### [Task brief]
For the records below, give the number of lines in which "tiền" appears, and add nothing else.

##############################

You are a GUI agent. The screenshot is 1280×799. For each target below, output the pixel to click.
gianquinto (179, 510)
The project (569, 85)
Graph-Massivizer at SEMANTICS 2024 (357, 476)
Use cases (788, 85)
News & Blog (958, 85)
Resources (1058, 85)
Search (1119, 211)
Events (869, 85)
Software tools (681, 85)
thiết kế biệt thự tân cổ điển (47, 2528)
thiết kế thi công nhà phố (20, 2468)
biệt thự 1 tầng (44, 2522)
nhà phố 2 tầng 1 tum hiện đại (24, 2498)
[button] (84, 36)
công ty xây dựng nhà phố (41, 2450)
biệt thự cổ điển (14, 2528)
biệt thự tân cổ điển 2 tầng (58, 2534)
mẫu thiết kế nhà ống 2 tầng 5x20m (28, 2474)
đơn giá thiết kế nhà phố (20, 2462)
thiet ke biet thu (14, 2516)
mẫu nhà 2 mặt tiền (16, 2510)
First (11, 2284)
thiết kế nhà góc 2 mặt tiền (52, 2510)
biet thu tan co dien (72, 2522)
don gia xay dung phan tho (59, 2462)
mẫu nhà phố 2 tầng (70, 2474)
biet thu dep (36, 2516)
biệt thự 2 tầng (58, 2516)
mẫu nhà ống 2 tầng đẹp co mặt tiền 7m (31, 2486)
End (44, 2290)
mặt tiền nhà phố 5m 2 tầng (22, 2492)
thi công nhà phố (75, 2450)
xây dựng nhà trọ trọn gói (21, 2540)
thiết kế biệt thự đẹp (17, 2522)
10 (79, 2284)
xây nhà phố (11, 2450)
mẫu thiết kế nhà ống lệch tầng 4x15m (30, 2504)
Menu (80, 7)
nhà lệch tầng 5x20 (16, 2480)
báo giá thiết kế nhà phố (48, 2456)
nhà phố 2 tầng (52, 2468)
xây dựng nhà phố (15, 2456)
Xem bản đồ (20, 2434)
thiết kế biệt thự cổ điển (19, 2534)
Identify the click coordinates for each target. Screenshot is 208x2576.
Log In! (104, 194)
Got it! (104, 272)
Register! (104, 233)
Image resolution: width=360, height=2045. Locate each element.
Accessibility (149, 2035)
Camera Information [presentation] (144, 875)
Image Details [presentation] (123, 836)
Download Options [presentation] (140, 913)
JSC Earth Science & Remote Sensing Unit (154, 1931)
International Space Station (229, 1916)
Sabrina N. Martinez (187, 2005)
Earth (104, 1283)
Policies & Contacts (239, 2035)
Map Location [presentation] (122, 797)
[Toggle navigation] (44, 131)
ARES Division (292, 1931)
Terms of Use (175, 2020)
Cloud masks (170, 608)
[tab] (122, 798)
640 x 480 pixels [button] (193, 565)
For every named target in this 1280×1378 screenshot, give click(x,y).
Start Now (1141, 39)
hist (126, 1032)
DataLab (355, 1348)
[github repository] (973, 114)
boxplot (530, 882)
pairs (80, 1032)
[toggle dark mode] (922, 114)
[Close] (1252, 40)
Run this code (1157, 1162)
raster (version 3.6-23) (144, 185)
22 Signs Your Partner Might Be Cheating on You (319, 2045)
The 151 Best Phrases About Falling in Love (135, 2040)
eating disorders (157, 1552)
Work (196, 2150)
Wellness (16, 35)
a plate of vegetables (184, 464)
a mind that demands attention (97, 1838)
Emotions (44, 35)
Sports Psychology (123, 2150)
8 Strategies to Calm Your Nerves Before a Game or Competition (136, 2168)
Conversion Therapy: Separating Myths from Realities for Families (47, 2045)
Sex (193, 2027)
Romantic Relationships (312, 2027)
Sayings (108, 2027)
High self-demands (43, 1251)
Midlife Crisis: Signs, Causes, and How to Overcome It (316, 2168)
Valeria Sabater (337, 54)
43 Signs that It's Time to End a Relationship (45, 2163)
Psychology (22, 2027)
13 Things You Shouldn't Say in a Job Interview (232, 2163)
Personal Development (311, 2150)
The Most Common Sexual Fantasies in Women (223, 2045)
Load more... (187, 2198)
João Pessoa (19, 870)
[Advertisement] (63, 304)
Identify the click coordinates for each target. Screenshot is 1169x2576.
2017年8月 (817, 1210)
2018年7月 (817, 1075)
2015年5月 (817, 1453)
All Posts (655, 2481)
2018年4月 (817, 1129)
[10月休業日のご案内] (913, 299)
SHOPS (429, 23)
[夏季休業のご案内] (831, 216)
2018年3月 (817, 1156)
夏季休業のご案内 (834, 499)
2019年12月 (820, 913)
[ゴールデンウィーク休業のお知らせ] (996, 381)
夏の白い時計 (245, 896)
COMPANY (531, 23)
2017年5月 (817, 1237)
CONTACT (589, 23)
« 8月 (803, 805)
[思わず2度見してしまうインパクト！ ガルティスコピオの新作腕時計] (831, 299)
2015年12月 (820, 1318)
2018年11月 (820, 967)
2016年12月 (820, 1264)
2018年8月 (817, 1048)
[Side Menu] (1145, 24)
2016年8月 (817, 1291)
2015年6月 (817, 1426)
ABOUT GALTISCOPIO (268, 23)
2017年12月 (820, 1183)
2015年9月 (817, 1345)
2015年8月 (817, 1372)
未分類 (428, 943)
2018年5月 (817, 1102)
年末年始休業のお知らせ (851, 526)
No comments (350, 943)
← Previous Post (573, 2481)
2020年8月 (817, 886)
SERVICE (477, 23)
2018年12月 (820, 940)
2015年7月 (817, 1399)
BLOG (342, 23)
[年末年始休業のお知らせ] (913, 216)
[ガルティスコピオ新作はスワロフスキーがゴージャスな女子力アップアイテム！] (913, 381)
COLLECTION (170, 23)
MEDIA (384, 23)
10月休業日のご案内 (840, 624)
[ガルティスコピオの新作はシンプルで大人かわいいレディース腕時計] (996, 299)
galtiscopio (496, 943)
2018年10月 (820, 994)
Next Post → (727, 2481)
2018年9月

##############################

### [Reply to the task]
4